-- Opening Marker --
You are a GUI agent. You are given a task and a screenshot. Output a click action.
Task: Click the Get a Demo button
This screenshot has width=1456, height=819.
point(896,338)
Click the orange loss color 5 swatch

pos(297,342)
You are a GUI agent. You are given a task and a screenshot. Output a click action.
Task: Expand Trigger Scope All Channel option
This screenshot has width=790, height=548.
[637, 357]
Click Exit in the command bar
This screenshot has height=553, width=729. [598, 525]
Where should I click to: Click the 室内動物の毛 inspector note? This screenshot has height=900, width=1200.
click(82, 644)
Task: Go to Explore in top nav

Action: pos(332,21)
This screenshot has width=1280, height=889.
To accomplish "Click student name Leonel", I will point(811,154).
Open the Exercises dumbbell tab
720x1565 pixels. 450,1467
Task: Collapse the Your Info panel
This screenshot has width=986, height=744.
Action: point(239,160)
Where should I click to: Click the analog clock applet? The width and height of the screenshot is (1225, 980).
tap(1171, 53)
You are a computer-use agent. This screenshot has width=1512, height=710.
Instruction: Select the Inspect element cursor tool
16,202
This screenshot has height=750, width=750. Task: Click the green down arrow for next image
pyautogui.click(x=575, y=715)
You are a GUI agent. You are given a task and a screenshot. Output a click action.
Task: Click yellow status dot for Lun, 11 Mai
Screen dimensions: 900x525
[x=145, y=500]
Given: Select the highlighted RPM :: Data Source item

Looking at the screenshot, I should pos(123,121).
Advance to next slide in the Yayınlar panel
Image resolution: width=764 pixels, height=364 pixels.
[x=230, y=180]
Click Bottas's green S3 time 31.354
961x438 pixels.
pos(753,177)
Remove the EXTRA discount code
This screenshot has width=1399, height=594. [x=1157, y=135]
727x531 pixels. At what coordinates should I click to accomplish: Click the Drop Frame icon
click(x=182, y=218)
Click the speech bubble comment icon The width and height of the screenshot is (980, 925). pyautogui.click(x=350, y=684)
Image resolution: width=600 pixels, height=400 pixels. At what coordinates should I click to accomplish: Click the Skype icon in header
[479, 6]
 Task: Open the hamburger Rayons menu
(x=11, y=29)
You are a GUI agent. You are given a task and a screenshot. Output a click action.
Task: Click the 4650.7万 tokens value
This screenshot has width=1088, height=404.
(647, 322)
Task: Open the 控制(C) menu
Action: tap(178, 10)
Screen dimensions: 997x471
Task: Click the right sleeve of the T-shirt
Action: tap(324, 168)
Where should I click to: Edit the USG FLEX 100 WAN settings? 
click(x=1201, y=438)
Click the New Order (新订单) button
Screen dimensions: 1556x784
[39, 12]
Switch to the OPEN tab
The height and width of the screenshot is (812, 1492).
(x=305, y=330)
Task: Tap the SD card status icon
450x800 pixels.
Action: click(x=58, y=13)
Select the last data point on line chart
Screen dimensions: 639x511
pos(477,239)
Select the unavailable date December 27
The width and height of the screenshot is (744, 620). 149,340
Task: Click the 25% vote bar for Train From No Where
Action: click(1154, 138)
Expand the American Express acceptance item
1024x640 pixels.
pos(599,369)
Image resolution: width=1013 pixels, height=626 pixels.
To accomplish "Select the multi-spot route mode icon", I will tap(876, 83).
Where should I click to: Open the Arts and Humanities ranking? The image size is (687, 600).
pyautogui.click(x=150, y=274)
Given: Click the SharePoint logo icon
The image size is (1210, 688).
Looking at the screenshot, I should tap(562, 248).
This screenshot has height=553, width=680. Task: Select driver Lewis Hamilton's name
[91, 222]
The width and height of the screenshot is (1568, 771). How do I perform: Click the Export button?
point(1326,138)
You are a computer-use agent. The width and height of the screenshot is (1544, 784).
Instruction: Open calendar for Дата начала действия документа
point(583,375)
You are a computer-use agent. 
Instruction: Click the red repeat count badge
-- Closing Marker --
§ **EXERCISE REQUIREMENTS**
The listing above is to be restated word for word.

§ **COMPLETED EXERCISE**
You are a GUI agent. You are given a task and a screenshot. Output a click action.
Task: Click the Get a Demo button
This screenshot has width=1456, height=819.
point(896,338)
Click the orange loss color 5 swatch

pos(297,342)
You are a GUI agent. You are given a task and a screenshot. Output a click action.
Task: Expand Trigger Scope All Channel option
This screenshot has width=790, height=548.
[637, 357]
Click Exit in the command bar
This screenshot has height=553, width=729. [598, 525]
Where should I click to: Click the 室内動物の毛 inspector note? This screenshot has height=900, width=1200.
click(82, 644)
Task: Go to Explore in top nav

Action: pos(332,21)
This screenshot has width=1280, height=889.
To accomplish "Click student name Leonel", I will point(811,154).
Open the Exercises dumbbell tab
720x1565 pixels. 450,1467
Task: Collapse the Your Info panel
This screenshot has width=986, height=744.
Action: point(239,160)
Where should I click to: Click the analog clock applet? The width and height of the screenshot is (1225, 980).
tap(1171, 53)
You are a computer-use agent. This screenshot has width=1512, height=710.
Instruction: Select the Inspect element cursor tool
16,202
This screenshot has height=750, width=750. Task: Click the green down arrow for next image
pyautogui.click(x=575, y=715)
You are a GUI agent. You are given a task and a screenshot. Output a click action.
Task: Click yellow status dot for Lun, 11 Mai
Screen dimensions: 900x525
[x=145, y=500]
Given: Select the highlighted RPM :: Data Source item

Looking at the screenshot, I should pos(123,121).
Advance to next slide in the Yayınlar panel
Image resolution: width=764 pixels, height=364 pixels.
[x=230, y=180]
Click Bottas's green S3 time 31.354
961x438 pixels.
pos(753,177)
Remove the EXTRA discount code
This screenshot has width=1399, height=594. [x=1157, y=135]
727x531 pixels. At what coordinates should I click to accomplish: Click the Drop Frame icon
click(x=182, y=218)
Click the speech bubble comment icon The width and height of the screenshot is (980, 925). pyautogui.click(x=350, y=684)
Image resolution: width=600 pixels, height=400 pixels. At what coordinates should I click to accomplish: Click the Skype icon in header
[479, 6]
 Task: Open the hamburger Rayons menu
(x=11, y=29)
You are a GUI agent. You are given a task and a screenshot. Output a click action.
Task: Click the 4650.7万 tokens value
This screenshot has width=1088, height=404.
(647, 322)
Task: Open the 控制(C) menu
Action: tap(178, 10)
Screen dimensions: 997x471
Task: Click the right sleeve of the T-shirt
Action: tap(324, 168)
Where should I click to: Edit the USG FLEX 100 WAN settings? 
click(x=1201, y=438)
Click the New Order (新订单) button
Screen dimensions: 1556x784
[39, 12]
Switch to the OPEN tab
The height and width of the screenshot is (812, 1492).
(x=305, y=330)
Task: Tap the SD card status icon
450x800 pixels.
Action: click(x=58, y=13)
Select the last data point on line chart
Screen dimensions: 639x511
pos(477,239)
Select the unavailable date December 27
The width and height of the screenshot is (744, 620). 149,340
Task: Click the 25% vote bar for Train From No Where
Action: click(1154, 138)
Expand the American Express acceptance item
1024x640 pixels.
pos(599,369)
Image resolution: width=1013 pixels, height=626 pixels.
To accomplish "Select the multi-spot route mode icon", I will tap(876, 83).
Where should I click to: Open the Arts and Humanities ranking? The image size is (687, 600).
pyautogui.click(x=150, y=274)
Given: Click the SharePoint logo icon
The image size is (1210, 688).
Looking at the screenshot, I should tap(562, 248).
This screenshot has height=553, width=680. Task: Select driver Lewis Hamilton's name
[91, 222]
The width and height of the screenshot is (1568, 771). How do I perform: Click the Export button?
point(1326,138)
You are a computer-use agent. The width and height of the screenshot is (1544, 784).
Instruction: Open calendar for Дата начала действия документа
point(583,375)
You are a computer-use agent. 
Instruction: Click the red repeat count badge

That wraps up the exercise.